■ **DIRECTIONS FOR THIS TASK**:
Please repeat, from the entries that follow, the lines from the one containing "Translate the 14:16 artist comment" through the one containing "Viewport: 924px width, 1302px height." exactly, adding nothing.

■ **INPUT**:

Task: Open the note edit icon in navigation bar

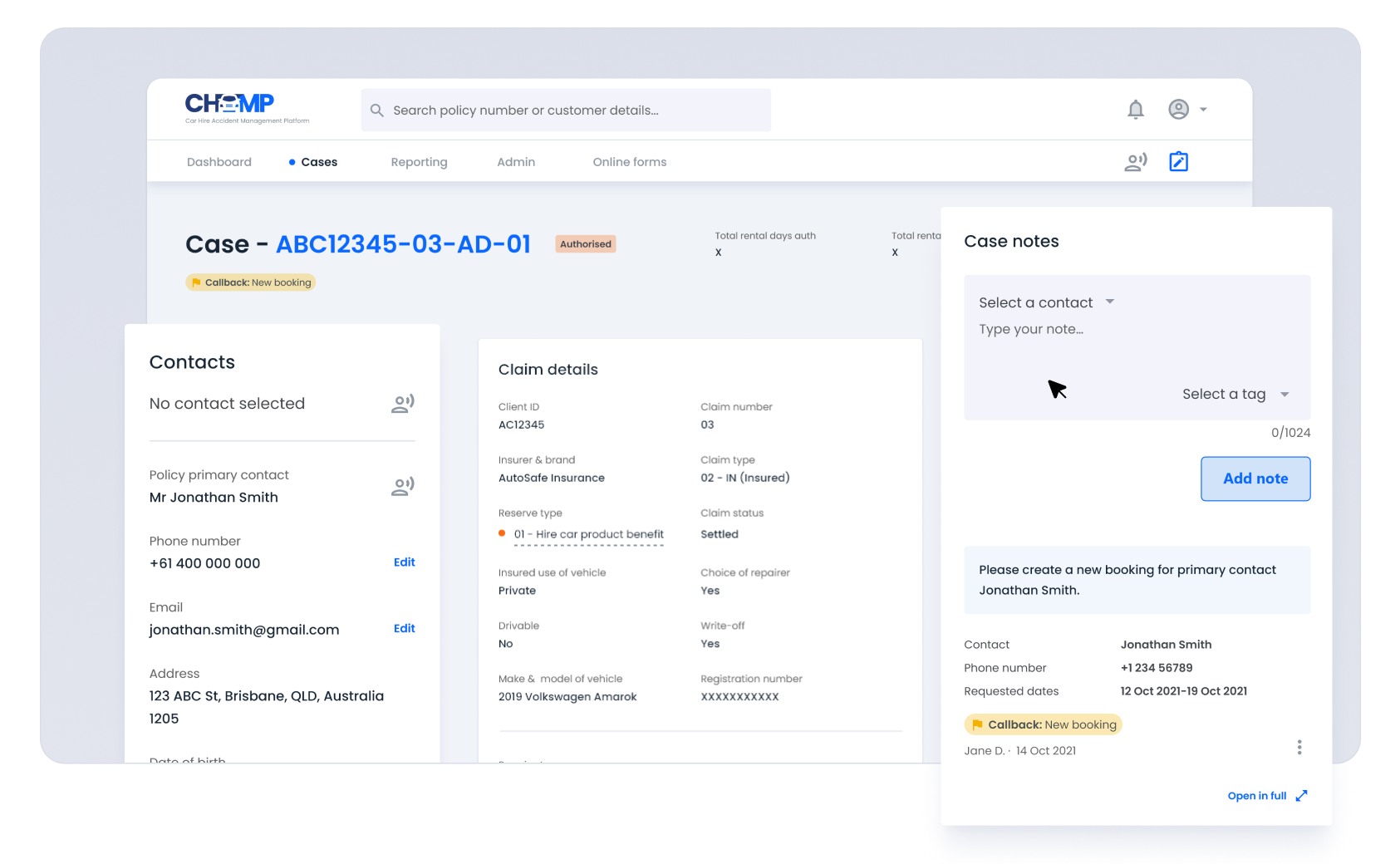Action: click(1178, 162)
--
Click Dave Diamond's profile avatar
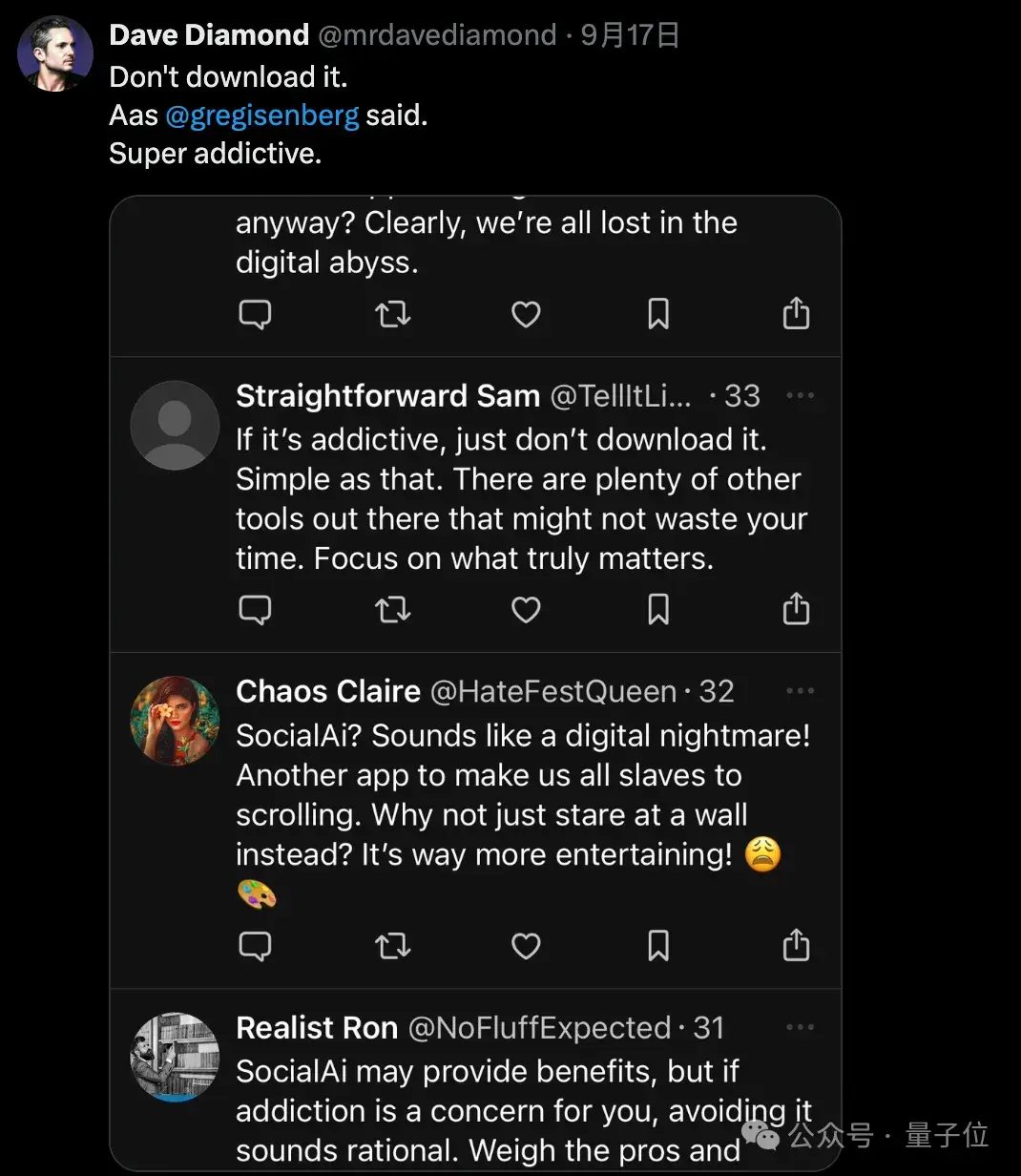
==
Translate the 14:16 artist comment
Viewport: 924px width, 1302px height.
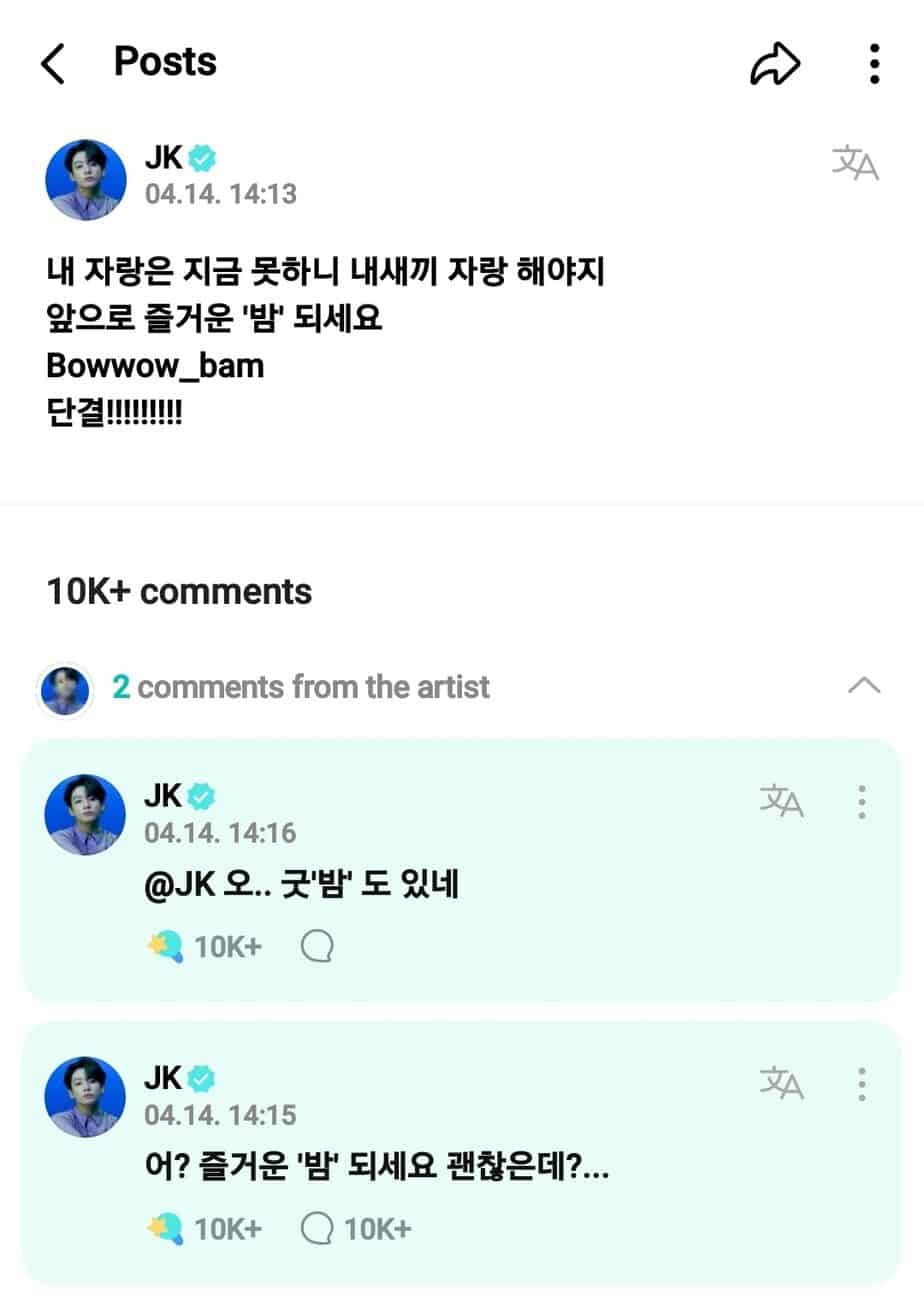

■ **YOUR SOLUTION**:
Translate the 14:16 artist comment
Viewport: 924px width, 1302px height.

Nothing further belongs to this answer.